Spanish executive (born 1964)

José Sevilla Álvarez (born 1964) is a Spanish executive. He is the current President of Unicaja, a position he has held since 2024.

== Career ==
Sevilla holds a degree in Economics and Business Studies from the Colegio Universitario de Estudios Financieros (CUNEF), which is affiliated to the Complutense University of Madrid. He began his career in the investment banking sector, and worked at Merrill Lynch and FG Inversiones Bursatiles. Sevilla worked at BBVA from 1997 to 2009, and was member of the Management Committee from 2003 to 2009. He joined Bankia as an executive director in May 2012. On 30 June 2014, he was appointed as CEO of Bankia.

== Political and economic views ==

=== Savings banks ===
In an interview on Bankia's restructuring in August 2015, he stated: "The first thing we did when we came here was to change all the board members. Our challenge was to change the corporate governance, change the board with no link at all to politicians, to technocrats," he said. "For us, no politicians on the board was a must. We don’t want to have any political influence. We analysed the CVs of board candidates looking for political connections. If we found it, it was 'No'."
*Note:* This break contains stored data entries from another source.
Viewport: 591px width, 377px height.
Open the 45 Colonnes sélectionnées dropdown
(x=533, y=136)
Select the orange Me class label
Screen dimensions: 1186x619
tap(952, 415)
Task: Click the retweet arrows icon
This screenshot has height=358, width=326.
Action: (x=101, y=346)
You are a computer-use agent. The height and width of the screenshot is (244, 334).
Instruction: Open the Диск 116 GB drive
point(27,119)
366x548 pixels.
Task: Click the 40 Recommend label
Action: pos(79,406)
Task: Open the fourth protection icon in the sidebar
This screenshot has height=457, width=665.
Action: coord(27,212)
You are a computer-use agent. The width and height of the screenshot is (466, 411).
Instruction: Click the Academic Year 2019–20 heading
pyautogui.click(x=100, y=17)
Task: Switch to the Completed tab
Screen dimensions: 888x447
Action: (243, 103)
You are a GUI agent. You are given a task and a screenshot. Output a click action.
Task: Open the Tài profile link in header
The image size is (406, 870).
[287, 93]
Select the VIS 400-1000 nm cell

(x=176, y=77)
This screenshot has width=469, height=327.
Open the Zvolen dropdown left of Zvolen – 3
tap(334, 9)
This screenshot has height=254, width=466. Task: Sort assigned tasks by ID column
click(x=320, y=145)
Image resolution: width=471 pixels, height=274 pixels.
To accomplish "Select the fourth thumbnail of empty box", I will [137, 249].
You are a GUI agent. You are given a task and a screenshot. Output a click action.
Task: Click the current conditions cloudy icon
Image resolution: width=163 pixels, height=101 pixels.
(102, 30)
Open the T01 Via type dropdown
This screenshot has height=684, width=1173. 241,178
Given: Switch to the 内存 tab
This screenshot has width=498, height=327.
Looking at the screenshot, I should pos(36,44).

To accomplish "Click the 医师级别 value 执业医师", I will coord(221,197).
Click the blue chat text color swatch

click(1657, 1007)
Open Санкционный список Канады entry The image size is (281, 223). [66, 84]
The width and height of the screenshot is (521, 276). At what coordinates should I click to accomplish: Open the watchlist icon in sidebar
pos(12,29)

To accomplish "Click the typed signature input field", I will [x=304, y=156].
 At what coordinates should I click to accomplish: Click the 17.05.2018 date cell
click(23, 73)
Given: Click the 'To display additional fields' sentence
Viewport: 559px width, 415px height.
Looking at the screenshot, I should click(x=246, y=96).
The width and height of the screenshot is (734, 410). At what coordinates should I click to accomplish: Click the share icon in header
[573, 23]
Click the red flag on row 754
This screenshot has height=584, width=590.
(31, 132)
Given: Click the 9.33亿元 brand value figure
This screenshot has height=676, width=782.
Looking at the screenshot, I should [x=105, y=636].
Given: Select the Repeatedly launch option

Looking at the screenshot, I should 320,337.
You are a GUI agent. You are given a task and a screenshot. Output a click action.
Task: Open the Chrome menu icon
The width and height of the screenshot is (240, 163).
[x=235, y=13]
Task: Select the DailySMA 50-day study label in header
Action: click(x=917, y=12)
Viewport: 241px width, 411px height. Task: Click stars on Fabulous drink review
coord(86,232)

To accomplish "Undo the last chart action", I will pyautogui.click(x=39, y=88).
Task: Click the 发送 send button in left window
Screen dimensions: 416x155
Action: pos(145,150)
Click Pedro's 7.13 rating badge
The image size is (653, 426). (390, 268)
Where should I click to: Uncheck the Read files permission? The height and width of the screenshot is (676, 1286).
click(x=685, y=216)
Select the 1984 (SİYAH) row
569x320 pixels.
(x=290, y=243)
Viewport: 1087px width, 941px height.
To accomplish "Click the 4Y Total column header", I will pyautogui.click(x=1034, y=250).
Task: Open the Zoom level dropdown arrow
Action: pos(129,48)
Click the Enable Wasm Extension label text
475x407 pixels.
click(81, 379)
Sevilla stated that market discipline was not something many savings banks knew or cared about. "It was not clear who were the owners of these entities. They were not listed, they did not have shares. The traditional owners of the cajas were the depositors. Their status was very unclear." He continued: "The boards of these entities didn’t feel any special responsibility, they were growing and didn’t perceive any difficulty and were not aware of the potential consequences of their actions, or their inaction."